London Maritime Arbitration

Page 96


Stays of English court proceedings brought in breach of an agreement to arbitrate

A. Introduction

7.1 This chapter is about the English court’s jurisdiction under section 9 of the 1996 Act to grant stays of English court proceedings and also its inherent jurisdiction to stay such proceedings under powers arising outside statutory rules. A stay is the legal term for a suspension or halt of proceedings. Injunctions stopping foreign proceedings and arbitral proceedings are dealt with in . Arbitrators can grant stays of their own arbitral proceedings in part or whole, for instance on the parties’ request pending settlement negotiations. Stays granted by arbitrators arise under their powers over procedure and must be justified as within their duty to decide cases justly and efficiently. For this reason an arbitrator’s stay of arbitral proceedings should not usually be for an indefinite period. By contrast a court’s stay of its proceedings will usually be a final remedy. 7.2 The court’s jurisdiction to stay proceedings usually arises where a party has commenced proceedings in breach of an arbitration agreement. The fact that parties have agreed to refer their disputes to arbitration does not mean that the English court lacks jurisdiction to resolve those disputes or that a judgment given on that dispute is unenforceable. The defendant can choose to allow the proceedings in court to continue (and will thereby usually waive its right to arbitrate the dispute raised) or it can apply for a stay of the proceedings. A stay granted by the court is the most effective remedy for this type of breach of an arbitration agreement since a court will not make an order requiring the parties to perform the arbitration agreement.1 Damages are unlikely to be an effective remedy since they may be nominal unless a party’s costs have been increased by reason of the disputes going to court. 7.3 The practical effect of a stay of proceedings is to force the claimant to refer the dispute to arbitration and the courts have firmly rejected any suggestion that this would contravene

Page 97

the claimant’s right of access to court under Article 6 of the European Convention on Human Rights.2 7.4 The court’s primary jurisdiction to grant a stay arises by statute under section 9 of the 1996 Act. This statutory jurisdiction is mandatory in two senses. First, the parties cannot contract out of it.3 Secondly, if an applicant for a stay can bring himself within section 9 then the court is required to grant the stay; it has no discretion to decline to stay the proceedings or to make the stay subject to conditions. The court retains an inherent non-statutory jurisdiction to stay proceedings but this would only apply in cases where there is no statutory power.

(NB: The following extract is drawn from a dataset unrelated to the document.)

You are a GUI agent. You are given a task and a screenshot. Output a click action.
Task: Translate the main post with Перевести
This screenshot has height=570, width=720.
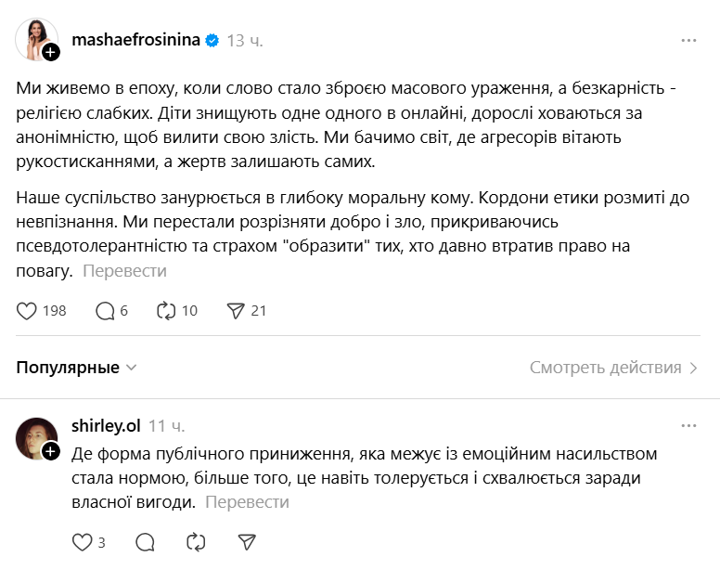[124, 271]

B. Mandatory stays under section 9 of the 1996 Arbitration Act

7.5 Section 9 of the 1996 Act is intended to give effect to international obligations under the 1958 New York Convention on the Recognition and Enforcement of Foreign Arbitral Awards. The mandatory power to stay proceedings under section 9 applies to all written arbitration agreements regardless of the nationality of the parties.4 7.6 Section 9 has removed the court’s jurisdiction to grant summary judgment where a claim falls within an arbitration clause but there is no arguable defence to it.5 Previously summary judgment was often used as a speedy way of recovering indisputable claims for freight or demurrage or the price of goods, notwithstanding the existence of an arbitration agreement. Now the parties must arbitrate to recover such claims. 7.7 Section 10 of the 1996 Act also requires a stay of proceedings where one party brings interpleader proceedings because he is faced by conflicting claims from other parties and does not know who to account to. For example a voyage charterer may be faced by competing claims for freight from a shipowner and time charterer. If the issue between the competing claimants (e.g. the shipowner and time charterer) is subject to an arbitration clause then the court will direct that the issue between them is determined by arbitration unless there are reasons why the court would not have granted a stay of proceedings brought by the competing claimants.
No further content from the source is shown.